Arrange the lines of the material from the line with "Кайрылуунун тексти (376, 773)" to the line with "Новости (391, 151)", both included, as a JSON list of strings with one string per line and blank lines left out.

> [INPUT]:
:::::
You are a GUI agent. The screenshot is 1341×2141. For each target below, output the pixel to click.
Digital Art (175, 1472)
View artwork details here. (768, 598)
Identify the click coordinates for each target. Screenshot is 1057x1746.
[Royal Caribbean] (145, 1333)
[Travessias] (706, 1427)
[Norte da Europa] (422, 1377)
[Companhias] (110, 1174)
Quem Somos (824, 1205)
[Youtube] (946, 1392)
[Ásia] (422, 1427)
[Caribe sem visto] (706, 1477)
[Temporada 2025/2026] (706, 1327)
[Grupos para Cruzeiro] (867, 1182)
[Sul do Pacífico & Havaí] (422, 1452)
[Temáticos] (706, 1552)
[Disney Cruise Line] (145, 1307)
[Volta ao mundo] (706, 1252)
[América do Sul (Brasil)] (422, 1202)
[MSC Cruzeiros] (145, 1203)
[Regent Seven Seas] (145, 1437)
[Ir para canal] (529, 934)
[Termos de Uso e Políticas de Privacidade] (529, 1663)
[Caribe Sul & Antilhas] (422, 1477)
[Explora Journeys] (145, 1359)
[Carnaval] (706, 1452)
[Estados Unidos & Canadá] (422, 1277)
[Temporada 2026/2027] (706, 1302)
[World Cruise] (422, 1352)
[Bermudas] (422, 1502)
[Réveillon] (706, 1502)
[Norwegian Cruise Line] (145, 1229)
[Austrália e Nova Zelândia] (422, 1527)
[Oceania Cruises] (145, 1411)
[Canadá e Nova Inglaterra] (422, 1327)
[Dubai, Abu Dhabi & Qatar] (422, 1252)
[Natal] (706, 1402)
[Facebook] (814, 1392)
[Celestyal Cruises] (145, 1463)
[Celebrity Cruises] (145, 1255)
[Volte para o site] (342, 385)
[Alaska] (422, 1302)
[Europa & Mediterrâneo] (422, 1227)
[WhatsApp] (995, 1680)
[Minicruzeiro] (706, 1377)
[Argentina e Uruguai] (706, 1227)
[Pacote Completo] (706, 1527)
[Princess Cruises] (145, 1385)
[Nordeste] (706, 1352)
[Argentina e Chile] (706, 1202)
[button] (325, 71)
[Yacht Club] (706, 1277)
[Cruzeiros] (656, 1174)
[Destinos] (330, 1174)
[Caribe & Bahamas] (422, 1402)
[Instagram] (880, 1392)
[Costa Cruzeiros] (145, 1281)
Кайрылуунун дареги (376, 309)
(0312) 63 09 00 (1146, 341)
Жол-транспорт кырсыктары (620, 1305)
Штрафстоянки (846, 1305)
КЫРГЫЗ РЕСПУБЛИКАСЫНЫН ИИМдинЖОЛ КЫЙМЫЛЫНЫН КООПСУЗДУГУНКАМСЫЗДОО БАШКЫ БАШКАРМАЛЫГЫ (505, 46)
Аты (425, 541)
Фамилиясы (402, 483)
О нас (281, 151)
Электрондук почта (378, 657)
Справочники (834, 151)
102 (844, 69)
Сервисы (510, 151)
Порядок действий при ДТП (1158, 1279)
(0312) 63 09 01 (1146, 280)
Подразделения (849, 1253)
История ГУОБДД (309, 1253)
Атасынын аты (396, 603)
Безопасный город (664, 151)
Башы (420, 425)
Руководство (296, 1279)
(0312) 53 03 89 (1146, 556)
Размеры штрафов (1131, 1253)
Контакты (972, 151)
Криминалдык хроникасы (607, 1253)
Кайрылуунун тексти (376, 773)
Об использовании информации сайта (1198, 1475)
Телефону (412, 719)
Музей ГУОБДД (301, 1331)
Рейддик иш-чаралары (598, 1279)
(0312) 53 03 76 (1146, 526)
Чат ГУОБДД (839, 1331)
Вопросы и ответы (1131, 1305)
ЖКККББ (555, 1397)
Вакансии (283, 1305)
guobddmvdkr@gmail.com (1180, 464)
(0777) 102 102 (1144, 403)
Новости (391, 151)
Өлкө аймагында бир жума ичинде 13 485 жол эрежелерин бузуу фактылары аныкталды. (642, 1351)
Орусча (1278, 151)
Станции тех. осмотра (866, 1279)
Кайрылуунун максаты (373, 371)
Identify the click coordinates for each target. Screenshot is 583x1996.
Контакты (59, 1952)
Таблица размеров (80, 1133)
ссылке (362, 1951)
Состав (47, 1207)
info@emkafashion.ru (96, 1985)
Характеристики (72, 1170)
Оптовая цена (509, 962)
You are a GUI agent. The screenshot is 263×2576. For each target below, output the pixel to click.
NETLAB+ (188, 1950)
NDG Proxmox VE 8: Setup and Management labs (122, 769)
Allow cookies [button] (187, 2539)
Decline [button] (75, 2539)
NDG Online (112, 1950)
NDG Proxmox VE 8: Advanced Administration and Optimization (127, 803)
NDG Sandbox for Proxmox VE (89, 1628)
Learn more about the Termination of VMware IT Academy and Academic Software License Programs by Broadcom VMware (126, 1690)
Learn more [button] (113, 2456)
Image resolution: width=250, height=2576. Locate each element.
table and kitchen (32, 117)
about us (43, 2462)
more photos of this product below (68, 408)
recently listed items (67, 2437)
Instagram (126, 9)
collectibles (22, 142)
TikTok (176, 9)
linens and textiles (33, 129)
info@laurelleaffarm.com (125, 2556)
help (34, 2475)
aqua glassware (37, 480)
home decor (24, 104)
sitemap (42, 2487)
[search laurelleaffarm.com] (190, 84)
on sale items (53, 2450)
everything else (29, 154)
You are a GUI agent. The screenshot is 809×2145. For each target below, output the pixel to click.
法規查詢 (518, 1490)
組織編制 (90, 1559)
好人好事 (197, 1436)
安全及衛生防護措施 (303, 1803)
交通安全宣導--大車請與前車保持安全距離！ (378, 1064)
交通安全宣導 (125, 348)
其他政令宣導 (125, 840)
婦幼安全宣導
:::::
> [CORRECT RESPONSE]:
[
  "Кайрылуунун тексти (376, 773)",
  "Об использовании информации сайта (1198, 1475)",
  "Телефону (412, 719)",
  "Музей ГУОБДД (301, 1331)",
  "Рейддик иш-чаралары (598, 1279)",
  "(0312) 53 03 76 (1146, 526)",
  "Чат ГУОБДД (839, 1331)",
  "Вопросы и ответы (1131, 1305)",
  "ЖКККББ (555, 1397)",
  "Вакансии (283, 1305)",
  "guobddmvdkr@gmail.com (1180, 464)",
  "(0777) 102 102 (1144, 403)",
  "Новости (391, 151)"
]